It was a rough week.
I really thought that last Sunday’s meltdown would be the worst of it, but I was wrong, and the hits just kept on comin’.
Saturday I spent six hours at school for the last newspaper deadline of the year. I started doing this a couple of years ago when we switched printers and no longer needed seven business days between layout and delivery. Kids come in on Saturdays and get the bulk of the work done. Since we started doing this, they aren’t at school as late or as often during the week, and therefore, neither am I.
During Saturday’s work session, an editor and I were chatting about how technology has made layout so much easier. I told him that when I was student teaching, layout was more difficult because of how we had to print and then physically paste up the pieces on broadsheet grid paper. Another student asked, “Did you enjoy your student teaching experience here?”
And I told him the story that I’m sure I’ve written about before–how disappointed I was when I got my student teaching assignment because once I decided on a career in teaching, I was all about literature. I only wanted to teach literature and writing and grammar and everything that made English wonderful. When I learned I’d only be teaching one English class and the rest of my assignment was journalism, I almost asked for a new assignment.

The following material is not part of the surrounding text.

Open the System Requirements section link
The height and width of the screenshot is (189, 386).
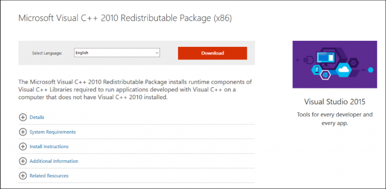[53, 132]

But I’m a rule follower and a make-lemons-out-of-lemonade kinds of person, so I stuck with it.
“It changed my life,” I told him.
“So how do you feel about teaching journalism now?” he asked.
“It’s my dream job,” I said.
I didn’t even have to think twice before I said it. Despite knowing I have to say goodbye to seniors who’ve changed our program dramatically, despite frustrations at nearly every turn this week, it’s still my dream job.
I’m glad he asked that question, because my answer reminded me that I’m still where I want to be, where I choose to be. And knowing I choose to be here makes it just a little bit easier to handle the rough patches.